Dopo il suicidio di Stefano Argentino in carcere, si estingue il processo per l’omicidio di Sara Campanella. La sua famiglia rischia di non ricevere alcun indennizzo, mentre i parenti del reo confesso possono chiedere risarcimento allo Stato

Si è chiuso nel peggiore dei modi il drammatico caso di Sara Campanella, la 22enne sgozzata in pieno centro a Messina dal suo ex collega universitario Stefano Argentino, 27 anni. L’omicida reo confesso, arrestato subito dopo il femminicidio, si è tolto la vita il 6 agosto nel carcere di Gazzi, impiccandosi con un lenzuolo. Il suicidio ha determinato l’estinzione del procedimento penale: il processo, che sarebbe cominciato il 10 settembre, non avrà luogo. Il reato di omicidio si estingue con la morte del reo (“mors rei”).

Il paradosso giuridico: risarcimento al killer, non ai familiari della vittima

La morte di Argentino apre uno scenario giudiziario paradossale. I familiari del suicida potranno ora rivalersi sullo Stato per omessa sorveglianza, con la possibilità di ottenere un risarcimento. Al contrario, la famiglia di Sara Campanella, privata del diritto di costituirsi parte civile nel processo, non potrà pretendere alcun indennizzo né da lui né dalla sua famiglia, a meno che i genitori dell’omicida accettino formalmente l’eredità. In caso contrario, l’unica via resta l’accesso al fondo per le vittime di reati intenzionali violenti, un indennizzo pubblico di massimo 50.000 euro.

Il legale: “Lo Stato è responsabile di entrambe le morti”

L’avvocato Giuseppe Cultrera, difensore di Argentino, accusa lo Stato di aver ignorato i segnali di allarme: “Avevo richiesto una perizia psichiatrica che avrebbe potuto salvare almeno una delle due vite. Ma mi è stata negata. Adesso lo Stato dovrà assumersi la responsabilità morale e civile dell’intera vicenda”.

Anche il Sindacato di Polizia Penitenziaria (Spp) punta il dito contro la cronica carenza di organico nelle carceri italiane: “Mancano migliaia di agenti, e mantenere la sorveglianza speciale è diventato quasi impossibile”.

L’esperto: “Risarcimento alla famiglia del detenuto, è legittimo”

L’avvocato Guido Stampanoni Bassi, direttore della rivista “Giurisprudenza Penale”, interpellato da Adnkronos, chiarisce il quadro: “Secondo l’art. 2 della Convenzione europea dei diritti dell’uomo, lo Stato ha il dovere di proteggere la vita di chi è sotto la sua custodia. La mancata prevenzione di un suicidio in carcere configura una responsabilità civile – e talvolta penale – dell’amministrazione penitenziaria”. Un precedente emblematico è quello di Antonio Citraro, morto nello stesso carcere nel 2001: la Corte europea di Strasburgo ha condannato l’Italia al risarcimento di 32.900 euro ai genitori, ben 19 anni dopo il fatto.

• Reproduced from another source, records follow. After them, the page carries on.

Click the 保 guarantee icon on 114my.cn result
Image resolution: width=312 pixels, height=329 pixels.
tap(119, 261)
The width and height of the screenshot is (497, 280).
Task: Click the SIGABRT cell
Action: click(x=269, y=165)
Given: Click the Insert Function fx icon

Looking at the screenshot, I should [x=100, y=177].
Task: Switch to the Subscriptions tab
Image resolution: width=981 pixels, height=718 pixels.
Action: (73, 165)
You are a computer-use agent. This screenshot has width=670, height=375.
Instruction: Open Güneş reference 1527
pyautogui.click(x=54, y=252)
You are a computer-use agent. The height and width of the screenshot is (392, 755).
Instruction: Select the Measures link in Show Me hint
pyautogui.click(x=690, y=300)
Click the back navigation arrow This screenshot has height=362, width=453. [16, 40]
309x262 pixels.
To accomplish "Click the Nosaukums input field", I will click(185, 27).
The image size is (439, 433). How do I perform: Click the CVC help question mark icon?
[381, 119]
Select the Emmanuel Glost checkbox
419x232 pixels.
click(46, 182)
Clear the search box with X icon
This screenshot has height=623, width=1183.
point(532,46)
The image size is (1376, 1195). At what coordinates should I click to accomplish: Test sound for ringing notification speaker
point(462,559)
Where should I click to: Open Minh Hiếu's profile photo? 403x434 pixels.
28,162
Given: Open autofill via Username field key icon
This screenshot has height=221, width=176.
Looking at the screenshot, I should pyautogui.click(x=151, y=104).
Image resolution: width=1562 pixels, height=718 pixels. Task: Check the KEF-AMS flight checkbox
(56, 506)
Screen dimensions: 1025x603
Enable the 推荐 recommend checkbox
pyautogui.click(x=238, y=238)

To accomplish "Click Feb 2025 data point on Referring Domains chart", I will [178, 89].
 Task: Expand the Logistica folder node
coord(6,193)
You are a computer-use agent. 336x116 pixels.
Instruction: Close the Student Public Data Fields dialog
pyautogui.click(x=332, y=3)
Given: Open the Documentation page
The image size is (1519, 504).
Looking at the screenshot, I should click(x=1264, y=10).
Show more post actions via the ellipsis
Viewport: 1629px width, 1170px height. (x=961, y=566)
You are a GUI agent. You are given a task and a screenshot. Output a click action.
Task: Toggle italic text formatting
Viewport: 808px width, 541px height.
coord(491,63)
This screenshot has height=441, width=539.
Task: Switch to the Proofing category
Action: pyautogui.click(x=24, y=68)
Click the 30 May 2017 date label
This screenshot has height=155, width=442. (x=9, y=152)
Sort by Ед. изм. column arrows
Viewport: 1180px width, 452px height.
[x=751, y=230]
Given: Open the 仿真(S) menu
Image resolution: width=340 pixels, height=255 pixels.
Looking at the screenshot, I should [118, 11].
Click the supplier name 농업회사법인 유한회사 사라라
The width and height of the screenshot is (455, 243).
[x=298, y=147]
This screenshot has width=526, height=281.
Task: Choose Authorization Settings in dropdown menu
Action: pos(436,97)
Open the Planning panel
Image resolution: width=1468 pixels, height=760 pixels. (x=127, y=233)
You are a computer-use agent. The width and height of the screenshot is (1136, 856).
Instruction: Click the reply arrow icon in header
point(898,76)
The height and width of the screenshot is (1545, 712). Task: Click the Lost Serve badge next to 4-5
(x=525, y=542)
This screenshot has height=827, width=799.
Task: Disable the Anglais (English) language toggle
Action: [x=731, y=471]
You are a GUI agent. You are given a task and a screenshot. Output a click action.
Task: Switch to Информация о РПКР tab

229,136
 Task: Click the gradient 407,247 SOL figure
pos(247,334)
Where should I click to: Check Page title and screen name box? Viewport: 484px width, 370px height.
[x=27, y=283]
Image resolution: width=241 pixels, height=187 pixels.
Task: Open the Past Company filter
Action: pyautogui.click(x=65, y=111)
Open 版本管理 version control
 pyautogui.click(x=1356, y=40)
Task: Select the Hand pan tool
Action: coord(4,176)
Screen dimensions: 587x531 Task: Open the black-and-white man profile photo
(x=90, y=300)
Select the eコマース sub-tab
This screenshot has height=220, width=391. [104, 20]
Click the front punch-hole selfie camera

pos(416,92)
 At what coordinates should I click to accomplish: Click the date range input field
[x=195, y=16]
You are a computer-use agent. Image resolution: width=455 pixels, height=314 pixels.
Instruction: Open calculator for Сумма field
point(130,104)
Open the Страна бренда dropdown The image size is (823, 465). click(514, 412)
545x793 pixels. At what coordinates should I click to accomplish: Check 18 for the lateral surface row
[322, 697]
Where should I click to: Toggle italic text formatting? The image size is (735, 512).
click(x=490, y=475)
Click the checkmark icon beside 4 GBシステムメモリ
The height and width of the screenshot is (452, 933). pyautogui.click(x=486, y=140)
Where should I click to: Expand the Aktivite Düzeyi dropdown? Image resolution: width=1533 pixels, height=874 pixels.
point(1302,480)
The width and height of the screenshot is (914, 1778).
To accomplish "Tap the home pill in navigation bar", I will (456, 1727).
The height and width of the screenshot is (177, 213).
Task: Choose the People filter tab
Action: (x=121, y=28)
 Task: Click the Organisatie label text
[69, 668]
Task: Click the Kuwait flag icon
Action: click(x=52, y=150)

Le vittime e le disparità di trattamento

Il confronto con altri casi simili evidenzia l’iniquità del sistema risarcitorio: la famiglia di Chiara Poggi ha ottenuto 850mila euro da Alberto Stasi, così come i Cecchettin riceveranno fino a 760mila euro da Filippo Turetta. Cifre lontanissime da quelle previste dal fondo pubblico per i familiari delle vittime. Come ricorda l’avvocato Stampanoni Bassi, si tratta di una somma simbolica rispetto al valore di una vita umana, ottenibile solo a seguito di un iter amministrativo complicato e spesso doloroso.

Un vuoto morale oltre che legale

La tragica vicenda di Sara Campanella si chiude, per ora, in un vuoto giudiziario ed etico. La giovane è stata uccisa, l’omicida si è tolto la vita, e lo Stato, per omissioni e ritardi, rischia di risarcire solo chi ha causato il dramma. Un paradosso che lascia i familiari della vittima non solo nel dolore, ma anche in una condizione di ingiustizia profonda.